PROBLEM TO WORK ON
Show every line of the data that includes the word "vertical".

Records from a data collection
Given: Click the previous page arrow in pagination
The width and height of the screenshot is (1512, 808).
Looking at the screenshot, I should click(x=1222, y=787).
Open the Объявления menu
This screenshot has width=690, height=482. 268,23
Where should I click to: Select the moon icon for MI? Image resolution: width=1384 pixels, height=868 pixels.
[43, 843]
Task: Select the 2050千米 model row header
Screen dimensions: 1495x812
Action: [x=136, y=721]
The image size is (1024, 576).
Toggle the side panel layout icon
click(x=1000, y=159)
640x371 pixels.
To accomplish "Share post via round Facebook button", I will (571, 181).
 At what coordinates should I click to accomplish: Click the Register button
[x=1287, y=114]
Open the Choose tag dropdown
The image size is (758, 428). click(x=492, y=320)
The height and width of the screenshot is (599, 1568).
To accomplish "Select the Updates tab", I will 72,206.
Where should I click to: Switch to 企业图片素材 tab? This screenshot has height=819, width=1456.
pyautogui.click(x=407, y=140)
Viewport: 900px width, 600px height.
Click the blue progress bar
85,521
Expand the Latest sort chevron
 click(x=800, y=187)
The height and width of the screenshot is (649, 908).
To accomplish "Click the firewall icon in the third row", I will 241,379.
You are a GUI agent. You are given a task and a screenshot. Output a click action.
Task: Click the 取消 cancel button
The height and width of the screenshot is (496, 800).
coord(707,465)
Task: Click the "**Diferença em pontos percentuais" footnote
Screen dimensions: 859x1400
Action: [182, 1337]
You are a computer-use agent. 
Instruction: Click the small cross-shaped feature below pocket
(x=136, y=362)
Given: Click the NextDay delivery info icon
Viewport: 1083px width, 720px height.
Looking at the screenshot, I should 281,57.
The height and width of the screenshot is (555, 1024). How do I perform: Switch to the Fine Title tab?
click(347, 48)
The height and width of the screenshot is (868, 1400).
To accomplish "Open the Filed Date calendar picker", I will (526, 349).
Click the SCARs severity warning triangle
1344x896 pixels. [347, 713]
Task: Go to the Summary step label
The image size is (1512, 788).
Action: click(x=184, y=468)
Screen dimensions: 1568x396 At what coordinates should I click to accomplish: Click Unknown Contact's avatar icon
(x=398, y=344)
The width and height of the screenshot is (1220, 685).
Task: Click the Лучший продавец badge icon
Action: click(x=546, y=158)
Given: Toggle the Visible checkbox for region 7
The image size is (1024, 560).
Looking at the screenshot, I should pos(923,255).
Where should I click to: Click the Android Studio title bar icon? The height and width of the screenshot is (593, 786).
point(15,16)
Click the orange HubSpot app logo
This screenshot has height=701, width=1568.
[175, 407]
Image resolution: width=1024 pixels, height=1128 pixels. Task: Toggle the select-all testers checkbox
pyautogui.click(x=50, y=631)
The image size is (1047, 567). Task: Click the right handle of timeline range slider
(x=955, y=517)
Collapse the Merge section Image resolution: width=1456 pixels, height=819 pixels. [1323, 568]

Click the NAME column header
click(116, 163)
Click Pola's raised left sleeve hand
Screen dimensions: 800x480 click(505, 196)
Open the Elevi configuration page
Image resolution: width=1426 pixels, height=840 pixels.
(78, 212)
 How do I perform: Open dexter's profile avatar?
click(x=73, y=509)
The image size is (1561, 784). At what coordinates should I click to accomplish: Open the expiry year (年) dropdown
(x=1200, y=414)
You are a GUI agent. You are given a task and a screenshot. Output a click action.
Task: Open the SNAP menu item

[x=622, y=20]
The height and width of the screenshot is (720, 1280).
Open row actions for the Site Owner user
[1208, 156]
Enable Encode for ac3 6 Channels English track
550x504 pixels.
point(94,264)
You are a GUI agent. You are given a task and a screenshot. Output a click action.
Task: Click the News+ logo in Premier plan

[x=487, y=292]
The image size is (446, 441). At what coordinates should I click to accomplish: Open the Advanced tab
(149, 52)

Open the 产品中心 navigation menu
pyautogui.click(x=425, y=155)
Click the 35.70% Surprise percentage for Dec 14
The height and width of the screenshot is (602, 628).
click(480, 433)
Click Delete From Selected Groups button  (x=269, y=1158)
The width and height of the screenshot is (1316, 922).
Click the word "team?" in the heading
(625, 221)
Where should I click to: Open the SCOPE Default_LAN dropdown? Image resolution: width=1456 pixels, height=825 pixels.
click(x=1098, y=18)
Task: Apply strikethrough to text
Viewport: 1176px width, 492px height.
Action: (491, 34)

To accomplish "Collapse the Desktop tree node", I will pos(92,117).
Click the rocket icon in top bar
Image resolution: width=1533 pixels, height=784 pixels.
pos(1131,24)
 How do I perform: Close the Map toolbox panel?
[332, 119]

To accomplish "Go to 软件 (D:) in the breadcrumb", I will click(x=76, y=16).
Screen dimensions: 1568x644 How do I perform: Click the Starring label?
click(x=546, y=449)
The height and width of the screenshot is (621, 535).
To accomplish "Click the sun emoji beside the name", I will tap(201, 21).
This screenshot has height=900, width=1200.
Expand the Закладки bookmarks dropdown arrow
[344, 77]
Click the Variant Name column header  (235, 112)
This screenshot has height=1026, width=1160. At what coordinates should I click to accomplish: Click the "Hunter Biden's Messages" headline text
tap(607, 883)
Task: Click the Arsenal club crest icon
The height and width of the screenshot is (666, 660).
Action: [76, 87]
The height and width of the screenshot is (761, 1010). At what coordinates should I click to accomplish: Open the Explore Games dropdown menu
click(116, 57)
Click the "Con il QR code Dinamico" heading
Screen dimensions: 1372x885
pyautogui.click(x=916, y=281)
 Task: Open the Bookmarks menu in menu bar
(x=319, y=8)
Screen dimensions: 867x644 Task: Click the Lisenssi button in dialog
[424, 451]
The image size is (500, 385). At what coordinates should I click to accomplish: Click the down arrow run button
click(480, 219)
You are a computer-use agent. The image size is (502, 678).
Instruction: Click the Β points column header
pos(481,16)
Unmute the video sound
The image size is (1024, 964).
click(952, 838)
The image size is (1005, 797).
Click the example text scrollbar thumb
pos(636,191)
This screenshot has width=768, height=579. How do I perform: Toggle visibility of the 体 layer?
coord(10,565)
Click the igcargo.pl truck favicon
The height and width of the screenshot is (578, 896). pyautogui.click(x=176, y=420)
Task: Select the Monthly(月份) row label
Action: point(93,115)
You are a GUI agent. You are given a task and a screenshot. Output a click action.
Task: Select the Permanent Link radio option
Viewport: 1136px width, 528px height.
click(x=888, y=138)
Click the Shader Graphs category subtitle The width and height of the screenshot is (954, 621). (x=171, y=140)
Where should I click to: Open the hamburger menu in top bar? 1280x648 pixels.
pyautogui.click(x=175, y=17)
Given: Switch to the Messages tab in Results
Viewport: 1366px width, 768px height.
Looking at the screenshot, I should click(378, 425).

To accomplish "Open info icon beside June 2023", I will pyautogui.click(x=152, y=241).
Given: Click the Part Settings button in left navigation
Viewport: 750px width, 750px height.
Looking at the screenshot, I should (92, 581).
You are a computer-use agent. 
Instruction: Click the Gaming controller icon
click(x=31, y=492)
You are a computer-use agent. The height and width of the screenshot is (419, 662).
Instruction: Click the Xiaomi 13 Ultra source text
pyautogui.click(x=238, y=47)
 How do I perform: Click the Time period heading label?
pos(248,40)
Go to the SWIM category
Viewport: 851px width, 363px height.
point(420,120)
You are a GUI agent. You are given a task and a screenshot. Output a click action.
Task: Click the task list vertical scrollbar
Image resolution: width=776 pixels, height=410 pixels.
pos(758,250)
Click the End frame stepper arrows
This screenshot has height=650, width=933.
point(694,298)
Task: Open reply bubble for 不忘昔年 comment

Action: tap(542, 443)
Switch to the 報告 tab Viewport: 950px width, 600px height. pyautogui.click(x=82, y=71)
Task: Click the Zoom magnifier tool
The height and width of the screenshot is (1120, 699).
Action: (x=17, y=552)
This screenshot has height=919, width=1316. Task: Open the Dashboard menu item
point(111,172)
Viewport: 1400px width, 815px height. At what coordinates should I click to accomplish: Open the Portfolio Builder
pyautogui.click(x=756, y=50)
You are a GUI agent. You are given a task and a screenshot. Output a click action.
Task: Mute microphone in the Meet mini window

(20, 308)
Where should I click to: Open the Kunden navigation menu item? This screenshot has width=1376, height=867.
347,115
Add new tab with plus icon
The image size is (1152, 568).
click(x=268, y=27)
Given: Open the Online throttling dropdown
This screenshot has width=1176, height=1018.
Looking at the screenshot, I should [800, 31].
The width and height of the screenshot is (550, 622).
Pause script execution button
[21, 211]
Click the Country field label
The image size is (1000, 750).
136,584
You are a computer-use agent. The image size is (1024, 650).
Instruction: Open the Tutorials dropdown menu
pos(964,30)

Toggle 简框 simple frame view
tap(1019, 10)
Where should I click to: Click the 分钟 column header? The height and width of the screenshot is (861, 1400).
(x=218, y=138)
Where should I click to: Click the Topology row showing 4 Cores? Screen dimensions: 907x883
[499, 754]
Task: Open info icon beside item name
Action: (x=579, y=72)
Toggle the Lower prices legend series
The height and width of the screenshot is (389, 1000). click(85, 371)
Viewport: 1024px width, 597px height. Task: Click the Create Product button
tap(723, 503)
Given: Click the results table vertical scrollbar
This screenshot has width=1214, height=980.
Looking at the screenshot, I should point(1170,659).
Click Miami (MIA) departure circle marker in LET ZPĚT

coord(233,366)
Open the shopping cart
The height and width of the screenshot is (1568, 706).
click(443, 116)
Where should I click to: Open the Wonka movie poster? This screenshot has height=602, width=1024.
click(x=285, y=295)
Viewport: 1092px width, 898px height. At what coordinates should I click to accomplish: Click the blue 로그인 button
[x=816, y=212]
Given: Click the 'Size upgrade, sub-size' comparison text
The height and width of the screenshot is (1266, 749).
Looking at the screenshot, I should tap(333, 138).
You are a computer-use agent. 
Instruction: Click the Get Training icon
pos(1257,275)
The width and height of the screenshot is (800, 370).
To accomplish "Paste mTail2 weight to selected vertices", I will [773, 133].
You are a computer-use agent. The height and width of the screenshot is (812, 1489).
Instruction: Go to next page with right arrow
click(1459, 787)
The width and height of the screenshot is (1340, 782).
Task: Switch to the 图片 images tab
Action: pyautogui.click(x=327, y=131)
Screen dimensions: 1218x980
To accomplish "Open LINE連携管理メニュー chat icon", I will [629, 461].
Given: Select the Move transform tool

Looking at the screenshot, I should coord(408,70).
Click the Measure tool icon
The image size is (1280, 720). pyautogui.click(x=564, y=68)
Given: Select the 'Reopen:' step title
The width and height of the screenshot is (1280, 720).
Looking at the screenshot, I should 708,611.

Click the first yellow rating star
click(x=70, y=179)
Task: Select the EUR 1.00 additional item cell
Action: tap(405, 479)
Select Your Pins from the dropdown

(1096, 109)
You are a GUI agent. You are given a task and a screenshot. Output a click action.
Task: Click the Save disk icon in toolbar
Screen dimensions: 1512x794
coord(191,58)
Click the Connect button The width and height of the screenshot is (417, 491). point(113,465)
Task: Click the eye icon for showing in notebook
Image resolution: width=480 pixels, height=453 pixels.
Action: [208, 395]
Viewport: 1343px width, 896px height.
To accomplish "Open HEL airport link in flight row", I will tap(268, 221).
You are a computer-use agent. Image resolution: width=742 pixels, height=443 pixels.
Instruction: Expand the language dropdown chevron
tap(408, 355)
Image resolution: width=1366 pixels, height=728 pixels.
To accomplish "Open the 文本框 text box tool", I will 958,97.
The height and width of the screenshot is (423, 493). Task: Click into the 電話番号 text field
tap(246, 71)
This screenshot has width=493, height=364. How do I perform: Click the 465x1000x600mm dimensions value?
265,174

SOLUTION BELOW
Task: Click the task list vertical scrollbar
Given: Click the results table vertical scrollbar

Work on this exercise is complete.